- Pitcher
- Born: April 7, 1900 Castalian Springs, Tennessee, U.S.
- Died: January 19, 1957 (aged 56) Cleveland, Ohio, U.S.
- Batted: RightThrew: Right

Negro league baseball debut
- 1920, for the Dayton Marcos

Last appearance
- 1932, for the New York Black Yankees
- Stats at Baseball Reference

Teams
- Dayton Marcos (1920); Cleveland Tate Stars (1921–1923); Chicago American Giants (1923); Harrisburg Giants (1924); Homestead Grays (1924); Detroit Stars (1925); St.

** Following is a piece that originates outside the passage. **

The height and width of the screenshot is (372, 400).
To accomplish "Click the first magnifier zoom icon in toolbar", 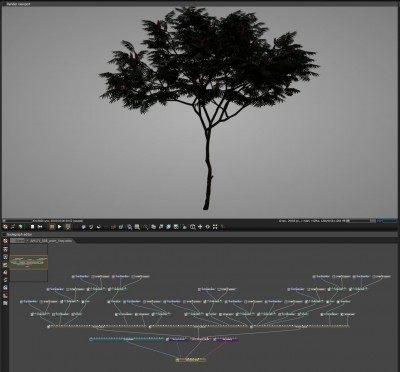I will point(130,227).
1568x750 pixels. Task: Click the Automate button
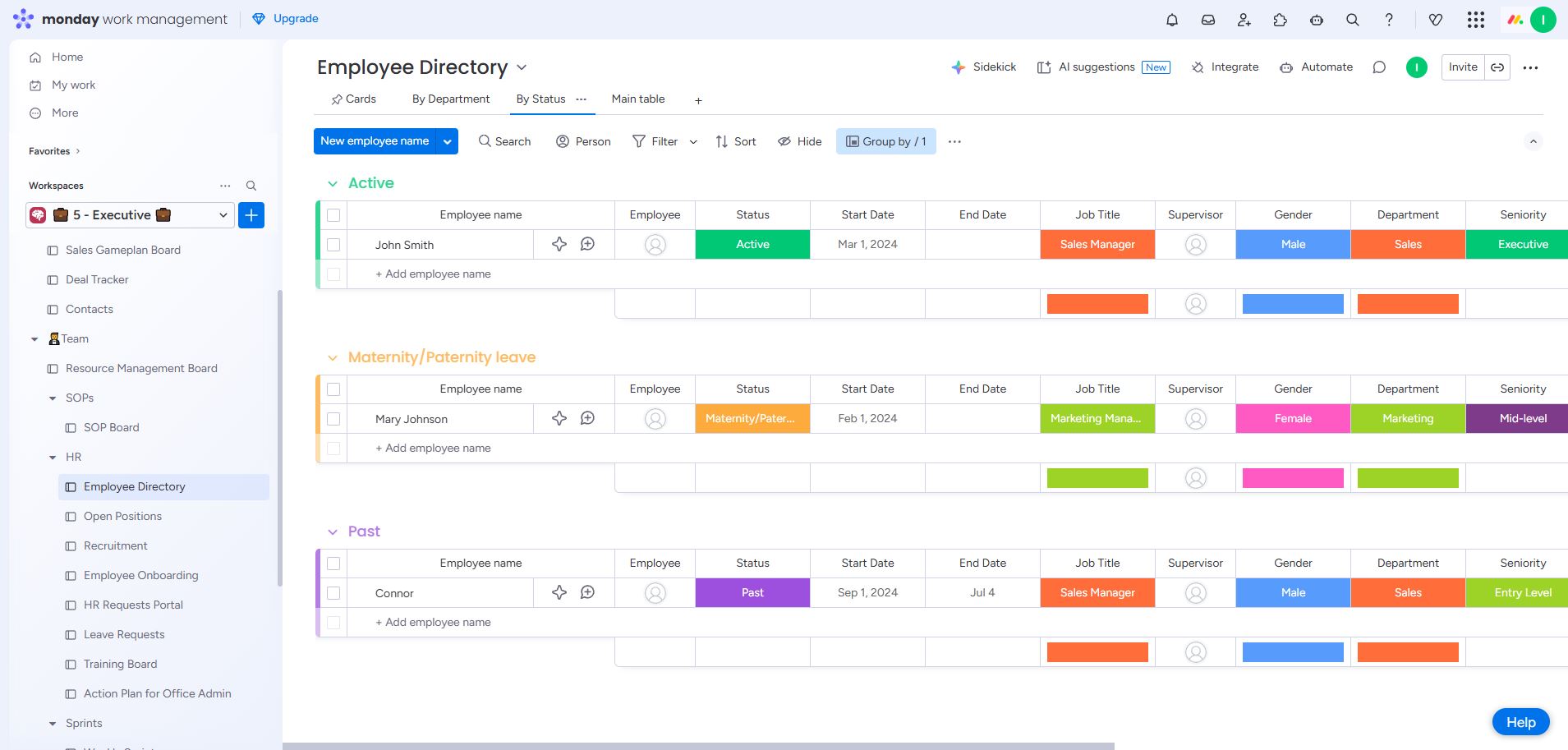click(x=1316, y=67)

Louis Stars (1925); Cleveland Elites (1926); Cleveland Hornets (1927); Indianapolis ABCs (1931); New York Black Yankees (1932);

= Slim Branham =

American baseball player

Finis Ernest Branham (April 7, 1900 - January 19, 1957), nicknamed "Slim", was an American Negro league baseball pitcher between 1920 and 1932.

A native of Castalian Springs, Tennessee, Branham made his Negro leagues debut in 1920 with the Dayton Marcos. He went on to play for several teams, and finished his career in 1932 with the New York Black Yankees. Branham died in Cleveland, Ohio in 1957 at age 56.